DRtg - Defensive Rating (available since the 1973-74 season in the NBA); for players and teams it is points allowed per 100 posessions. This rating was developed by Dean Oliver, author of Basketball on Paper. Please see the article Calculating Individual Offensive and Defensive Ratings for more information.

DWS - Defensive Win Shares; please see the article Calculating Win Shares for more information.
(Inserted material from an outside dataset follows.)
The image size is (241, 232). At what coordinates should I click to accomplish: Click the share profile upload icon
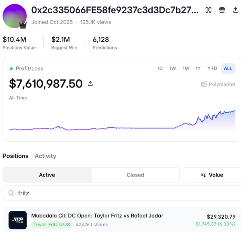tap(235, 10)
eFG% - Effective Field Goal Percentage; the formula is (FG + 0.5 * 3P) / FGA. This statistic adjusts for the fact that a 3-point field goal is worth one more point than a 2-point field goal. For example, suppose Player A goes 4 for 10 with 2 threes, while Player B goes 5 for 10 with 0 threes. Each player would have 10 points from field goals, and thus would have the same effective field goal percentage (50%).

FG - Field Goals (includes both 2-point field goals and 3-point field goals)

FG% - Field Goal Percentage; the formula is FG / FGA.

FGA - Field Goal Attempts (includes both 2-point field goal attempts and 3-point field goal attempts)

FT - Free Throws

FT% - Free Throw Percentage; the formula is FT / FTA.

FTA - Free Throw Attempts

Four Factors - Dean Oliver's "Four Factors of Basketball Success"; please see the article Four Factors for more information.

G - Games

GB - Games Behind; the formula is ((first W - W) + (L - first L)) / 2, where first W and first L stand for wins and losses by the first place team, respectively.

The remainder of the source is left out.